Despite double-digit unemployment in most areas, managers looking for professional talent continue to find that it’s difficult to find and land great talent.
Companies continue to face pressure to remain efficient and cut costs; there are relatively few open roles and they are judicious about finding exceptionally experienced and talented people to fill them. Companies have little runway to train and are looking for someone who’s been doing the same or a similar role for the past few years. And, high growth companies that are growing are often in a space with other growing competitors—take mobile for instance—tapping into the same tight pool of talent, like those experienced with Android, an operating system that’s been deployed less than two years.
For employees in one of those hot growth areas (digital content, content delivery, mobile, ecommerce, consumer software) or key functions (making, marketing or selling product), that generally means lots of options and opportunities. Companies need to hunt these people down—they are usually too engaged to post their resumes on job boards or read job postings. Recruiting calls come in frequently and when these rock stars decide to change jobs, there are often numerous opportunities and competing offers.

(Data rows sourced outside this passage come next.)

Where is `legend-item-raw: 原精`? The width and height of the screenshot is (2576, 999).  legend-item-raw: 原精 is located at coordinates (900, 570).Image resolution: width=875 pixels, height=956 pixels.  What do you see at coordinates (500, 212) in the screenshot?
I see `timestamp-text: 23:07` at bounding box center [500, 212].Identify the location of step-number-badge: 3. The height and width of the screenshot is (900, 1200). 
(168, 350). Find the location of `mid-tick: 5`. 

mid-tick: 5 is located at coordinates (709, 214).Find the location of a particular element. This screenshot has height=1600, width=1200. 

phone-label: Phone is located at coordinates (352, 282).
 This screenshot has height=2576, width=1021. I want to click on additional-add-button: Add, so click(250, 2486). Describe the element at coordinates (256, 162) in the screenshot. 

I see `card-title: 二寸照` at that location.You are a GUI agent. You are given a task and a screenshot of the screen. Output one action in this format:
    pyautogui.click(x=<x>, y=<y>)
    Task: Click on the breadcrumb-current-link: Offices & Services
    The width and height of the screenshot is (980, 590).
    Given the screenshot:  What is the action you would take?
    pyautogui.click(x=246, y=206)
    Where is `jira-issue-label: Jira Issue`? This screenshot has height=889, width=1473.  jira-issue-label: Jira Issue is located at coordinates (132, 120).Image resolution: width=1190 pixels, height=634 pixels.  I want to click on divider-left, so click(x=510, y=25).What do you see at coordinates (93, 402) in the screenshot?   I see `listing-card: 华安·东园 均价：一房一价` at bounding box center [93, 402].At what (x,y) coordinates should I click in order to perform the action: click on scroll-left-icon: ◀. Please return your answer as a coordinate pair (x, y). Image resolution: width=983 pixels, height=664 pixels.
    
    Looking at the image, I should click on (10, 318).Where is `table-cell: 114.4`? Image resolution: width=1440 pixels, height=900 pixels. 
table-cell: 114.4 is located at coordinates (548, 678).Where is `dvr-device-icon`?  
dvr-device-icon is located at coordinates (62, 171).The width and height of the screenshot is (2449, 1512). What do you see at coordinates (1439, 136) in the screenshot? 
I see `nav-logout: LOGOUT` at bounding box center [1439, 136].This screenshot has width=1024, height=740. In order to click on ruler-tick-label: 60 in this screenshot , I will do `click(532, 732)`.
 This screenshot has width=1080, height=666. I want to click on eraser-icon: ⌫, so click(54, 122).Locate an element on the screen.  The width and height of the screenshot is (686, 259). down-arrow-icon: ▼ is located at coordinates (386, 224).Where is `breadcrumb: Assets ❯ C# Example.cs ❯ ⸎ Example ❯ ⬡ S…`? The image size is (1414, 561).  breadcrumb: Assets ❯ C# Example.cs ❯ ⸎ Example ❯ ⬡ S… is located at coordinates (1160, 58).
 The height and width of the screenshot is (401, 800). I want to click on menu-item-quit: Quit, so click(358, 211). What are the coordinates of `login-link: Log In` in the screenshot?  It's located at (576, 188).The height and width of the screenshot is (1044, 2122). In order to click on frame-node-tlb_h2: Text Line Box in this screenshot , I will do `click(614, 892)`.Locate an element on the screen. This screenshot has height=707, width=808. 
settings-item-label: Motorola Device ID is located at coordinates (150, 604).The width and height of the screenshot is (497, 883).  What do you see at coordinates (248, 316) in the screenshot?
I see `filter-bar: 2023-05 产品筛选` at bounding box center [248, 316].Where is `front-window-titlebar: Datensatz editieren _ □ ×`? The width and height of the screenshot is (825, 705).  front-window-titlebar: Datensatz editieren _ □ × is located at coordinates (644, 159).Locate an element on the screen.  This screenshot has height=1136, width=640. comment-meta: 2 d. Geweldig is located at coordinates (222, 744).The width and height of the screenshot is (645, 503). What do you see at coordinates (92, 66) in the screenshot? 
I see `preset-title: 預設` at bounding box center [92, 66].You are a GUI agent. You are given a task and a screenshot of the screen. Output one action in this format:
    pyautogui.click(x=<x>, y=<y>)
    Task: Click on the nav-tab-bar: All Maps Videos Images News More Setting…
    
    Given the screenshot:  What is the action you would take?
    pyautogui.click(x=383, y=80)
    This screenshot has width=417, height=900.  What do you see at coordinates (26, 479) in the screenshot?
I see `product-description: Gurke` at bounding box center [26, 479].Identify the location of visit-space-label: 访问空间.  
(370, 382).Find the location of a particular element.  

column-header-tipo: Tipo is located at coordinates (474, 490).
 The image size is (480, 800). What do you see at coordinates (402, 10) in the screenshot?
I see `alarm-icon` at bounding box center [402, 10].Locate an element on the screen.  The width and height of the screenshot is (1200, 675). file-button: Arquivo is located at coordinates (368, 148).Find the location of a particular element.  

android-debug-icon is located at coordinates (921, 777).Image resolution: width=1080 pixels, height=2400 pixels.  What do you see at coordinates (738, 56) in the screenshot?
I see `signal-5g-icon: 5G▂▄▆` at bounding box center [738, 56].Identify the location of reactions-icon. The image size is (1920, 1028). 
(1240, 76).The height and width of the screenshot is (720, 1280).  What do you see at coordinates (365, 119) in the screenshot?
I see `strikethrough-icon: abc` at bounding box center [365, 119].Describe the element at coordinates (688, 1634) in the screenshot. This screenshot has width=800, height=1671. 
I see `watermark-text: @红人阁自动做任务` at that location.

A great number of people don’t interview well. Some of the top talent gets recruited into new roles by executives they worked with in the past and don’t have to go through a rigorous interview process. Someone once said to me, “there may be a reason that person interviews so well”, eluding to a history of ‘job shopping’. And, an unfortunately large group of people simply blow it—too stretched with a demanding day job to do enough homework, to be on time, too tired to perform. All of that shrinks the viable candidate pool further.
Not all is rosy on the employer side either. In the same stretched environment, too many phone screens take place, instead of time consuming face to face interviews, interviews get bumped or rescheduled at the last minute and interviewers who show up late and who are less than focused are common. Too often companies jump right into ‘grilling’ candidates and forget about ‘selling’. Not enough positioning takes place about why someone would want to work at your company vs. Apple, Google or a number of other viable competitors.
Elite level candidates are not looking for a paycheck—there are any number of companies that will provide them with that. They are looking for an intellectual challenge, a group of people they resonate with and a chance to move their career to the next level.
If you want to land top tier talent, you need to ‘turn it on’. Welcome candidates, show them around, talk about the company strategy, make them feel wanted. Lunch, coffee or dinner can differentiate you from others trying to woo the same person. Think about your best interviewing experiences and try to ‘one up’ that.